Thursday, August 29, 2013

International Cabernet Day 2013

I know there are "international days" for almost everything nowadays. Talk Like a Pirate Day, International Cowboy Day, International Kiss Day and International Nachos Day are a few that pop up annually on my calendar. Most, however, are hardly worth celebrating. But, you know, as silly as it might seem to have an arbitrary day for international quaffing - after all, every day is a day for celebrating wine around our place - I'm often guilty of tossing my glass into the ring.

With that in mind, I can bite when it comes to International Cabernet Day. We have a decent number of Cabs hanging around in our "cellar" but we don't tend to drink them all that often. As much as Cab is probably Boo's favourite varietal wine, we tend to cook meals that call for white wine or lighter reds.

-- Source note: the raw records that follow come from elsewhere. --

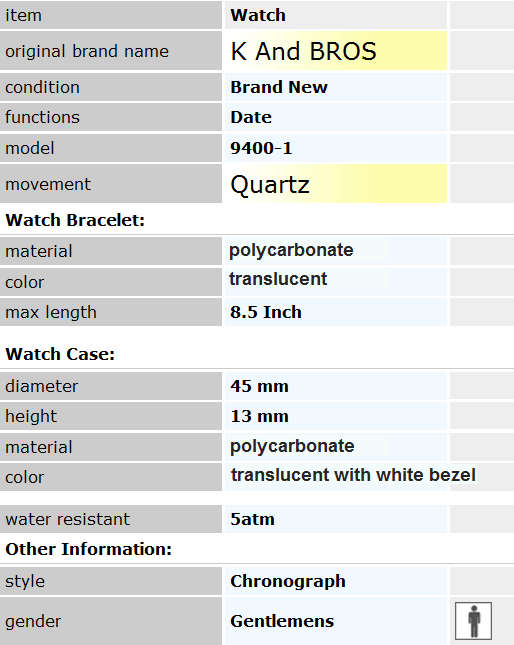The width and height of the screenshot is (514, 645).
Task: Click the Watch Case section heading
Action: click(x=60, y=354)
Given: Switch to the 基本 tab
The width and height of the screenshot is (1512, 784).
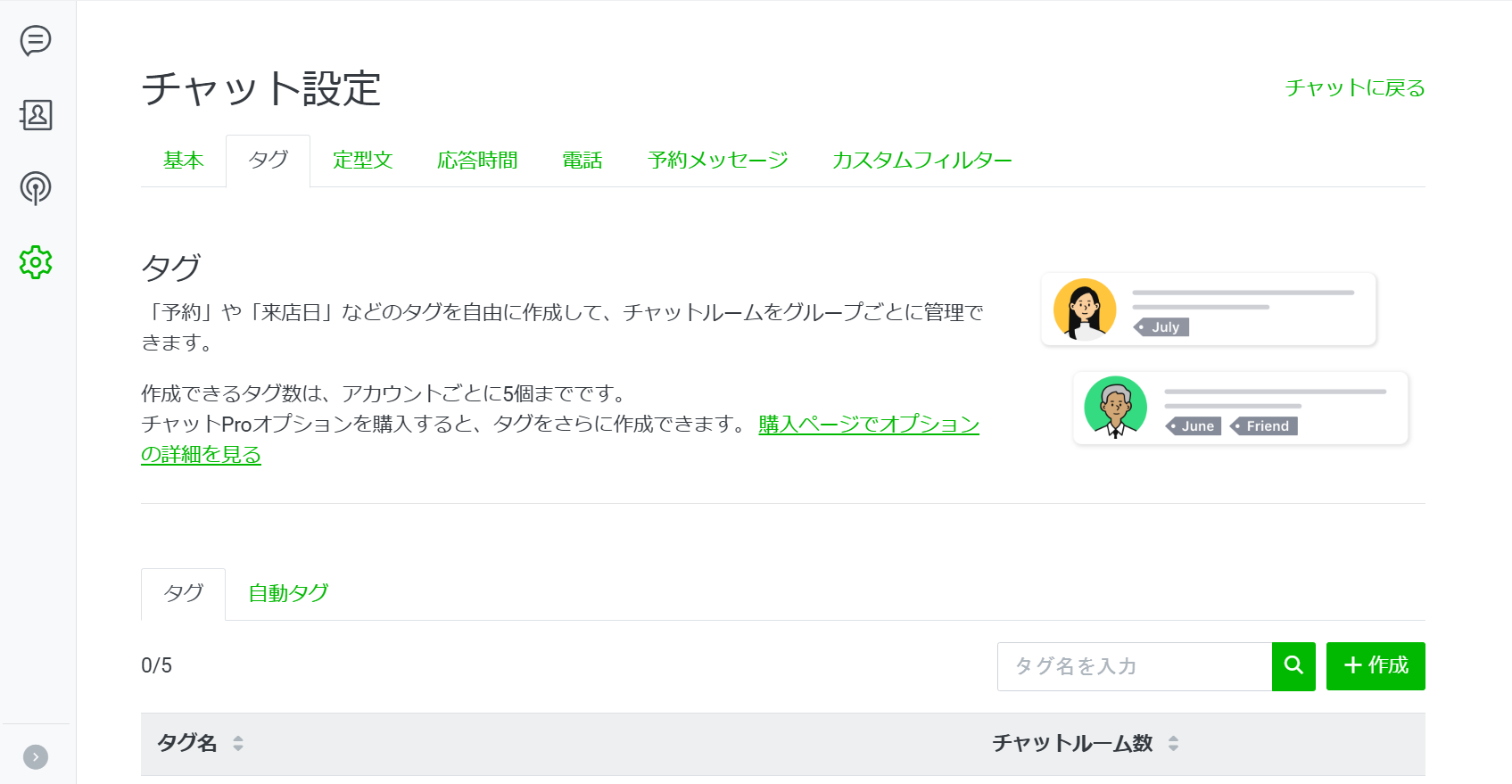Looking at the screenshot, I should click(x=184, y=161).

As a result, we've got a few bottles with a bit of age on them - and I figure that comes in handy at times like International Cabernet Day.

1404.  2006 Burrowing Owl Cabernet Sauvignon (VQA Okanagan Valley)

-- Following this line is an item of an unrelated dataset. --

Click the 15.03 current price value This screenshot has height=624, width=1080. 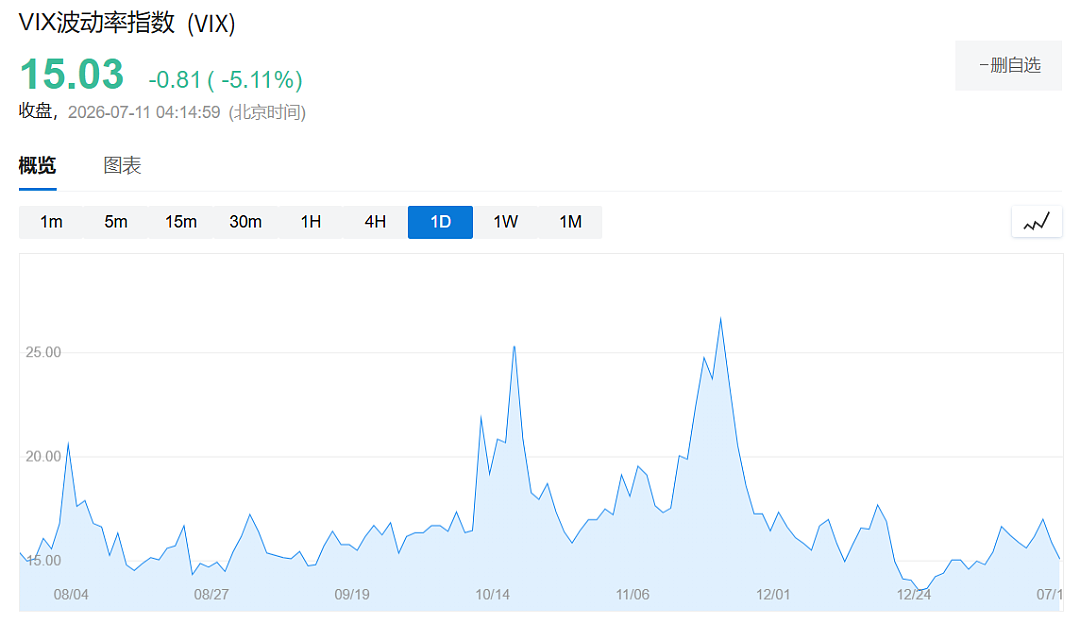(x=72, y=74)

It would seem that others have written far more interesting tales of this wine than I'm endeavouring to try and match here. The winery's website's notes on the wine talks of how the "fruit was harvested on November 4th, 2006 in 4 inches of snow" and they go on to state that '06 was "one of the best vintages in the Okanagan." I guess that just goes to show how border line ripening Cab Sauv in the Okanagan can be - when grapes are grown in one of the province's hottest vineyards but are still being harvested in November in one of the region's best vintages.

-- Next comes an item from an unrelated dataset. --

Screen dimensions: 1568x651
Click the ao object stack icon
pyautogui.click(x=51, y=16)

Despite the "late" harvest date, the wine ended up being a well received bottle for Burrowing Owl. It won a Double Gold at the 2009 All Canadian Wine Awards. Indeed, Beppi Crosariol, one of the country's best known wine writers, wondered in a Globe and Mail column "Could Burrowing Owl be Canada's Screaming Eagle?" A paragraph or so later, he stated that "it would not be a big stretch to say Burrowing Owl makes this country's best cabernet" and followed that up with a statement that tasting the 2006 Burrowing Owl Cab Sauv provided "one of those I-can't-believe-it's Canadian moments. If it was not the best Cab in the land produced in 2006, it's close."

Granted, that column was written back in 2009 and, for me, Burrowing Owl's shine has lost a good bit of its lustre in the years since then. The wine held up nicely though, with fruit and structure still in place. The days of my buying a case or two of Burrowing Owl wines annually are behind me now (the reasons for that will have to be the subject of another post) but it's nice to still have a few older bottles around to remind me of those days of yore and the wines that first caught my attention.

Luckily, I don't feel obligated to wait for next year's Cabernet Day to open some more.